Direitos,  Riscos Trabalhistas

Tribunais consideram discriminatória dispensa de empregado com depressão

Não é raro empresas serem condenadas ao pagamento de indenizações aos empregados dispensados no curso de tratamentos de saúde. Muito tribunais têm firmado entendimento no sentido de que configura ato discriminatório a dispensa de trabalhador quando a empresa tem ciência de sua condição prejudicada de saúde.

A justiça trabalhista, em linha com sua função protetora, adota o entendimento que o empregador esquiva-se de suas obrigações legais e sociais ao substituir um empregado debilitado por outro trabalhador sem quaisquer problemas de saúde.

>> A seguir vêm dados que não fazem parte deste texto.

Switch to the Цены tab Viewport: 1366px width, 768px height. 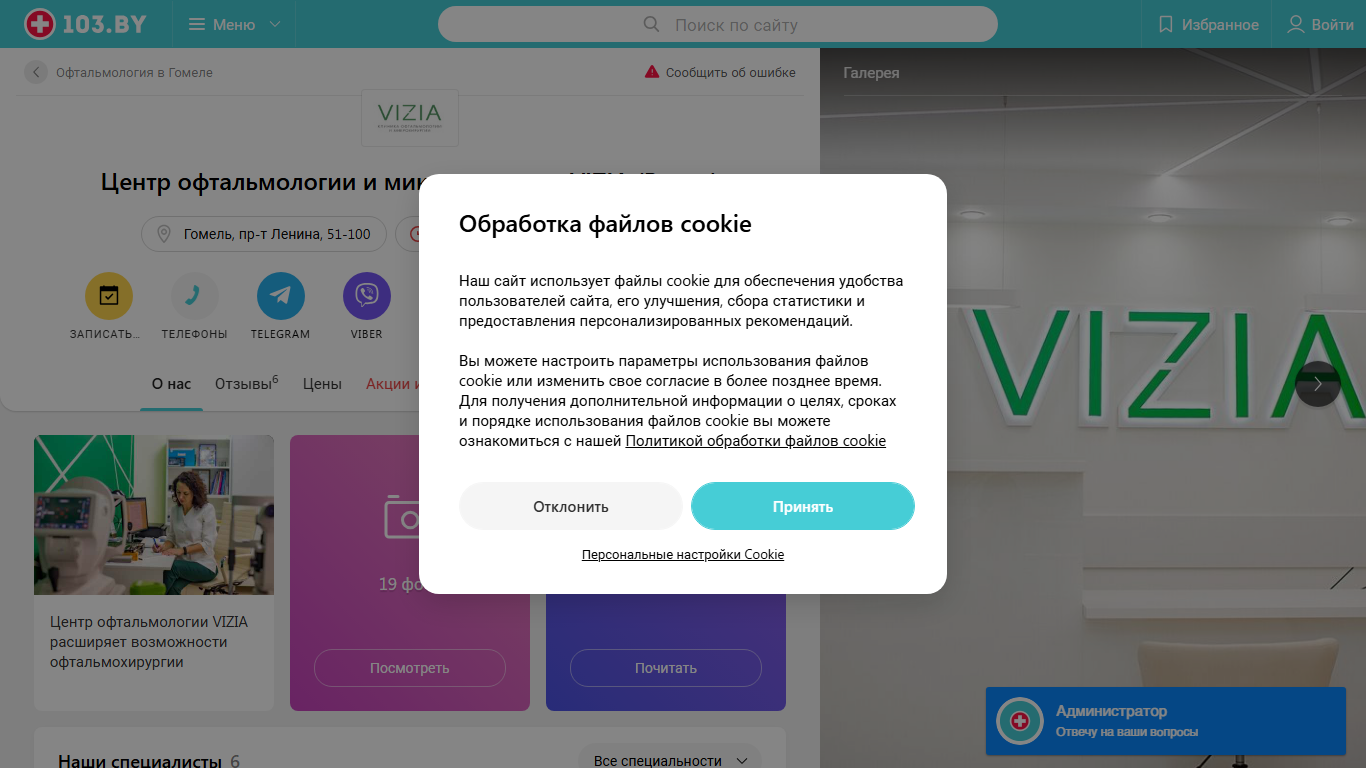(322, 384)
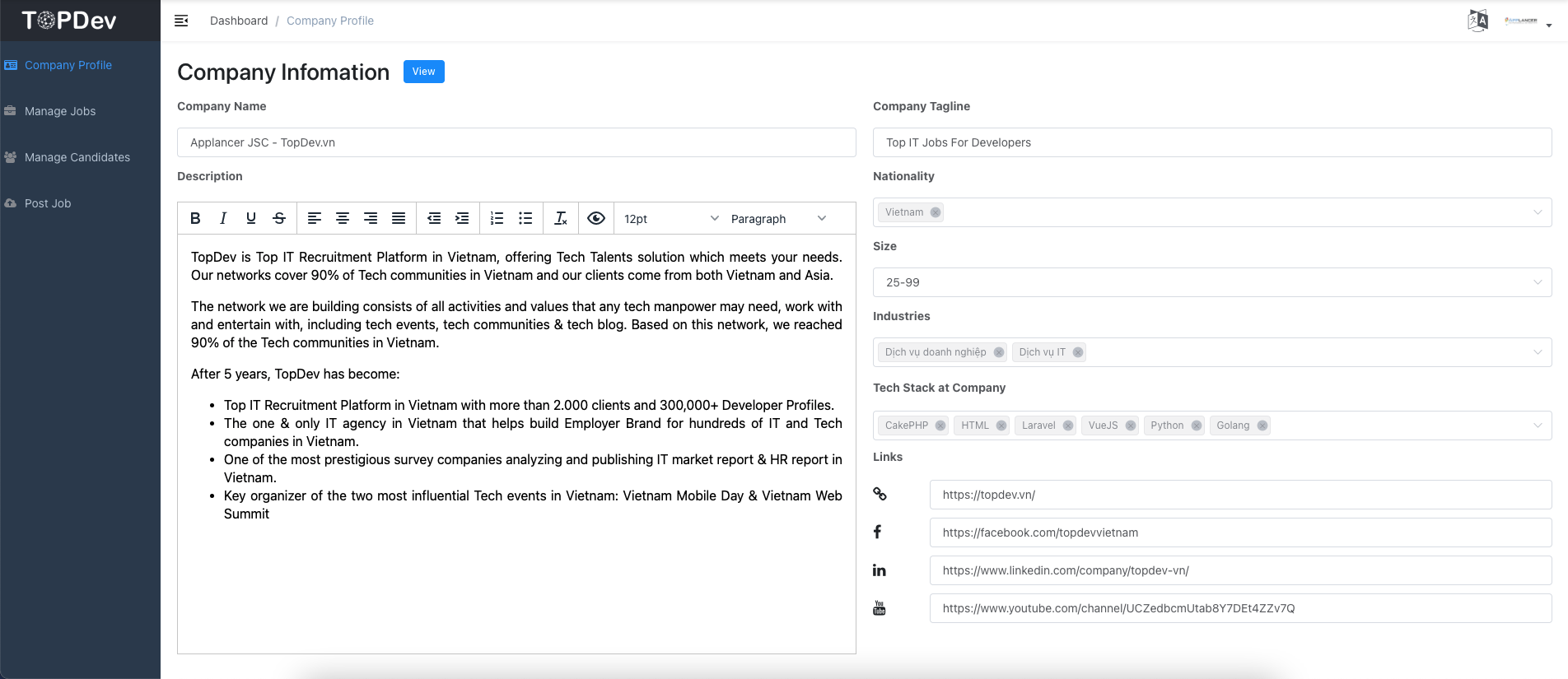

Em outras palavras: “Trocar o ruim pelo bom, como se fosse um objeto qualquer”.

Por outro lado, as empresas têm criticado tal entendimento, sobretudo quando não configurada doença de origem ocupacional, acidente de trabalho ou comprovado o nexo relacional entre as moléstias e o labor desempenhado.

Nos dias atuais, muito empregados desenvolvem doenças psicológicas, como, por exemplo, quadro acentuado de ansiedade, angústia, isolamento social, depressão, impedindo-os, assim, de exercerem suas funções profissionais.

Como cautela e preocupação com a saúde e a segurança de seus trabalhadores, cabe às empresas adotarem medidas protetivas para evitar o desgaste dos empregados, sobretudo em razão de cobranças excessivas e, muitas vezes, por força de jornadas extenuantes. O sistema adequado de controle de jornada pode auxiliar na melhoria da qualidade de vida dos empregados, redução de doenças e ainda mitigar riscos trabalhistas.

O sistema adequado de controle de jornada pode auxiliar na melhoria da qualidade de vida dos empregados, redução de doenças e ainda mitigar riscos trabalhistas.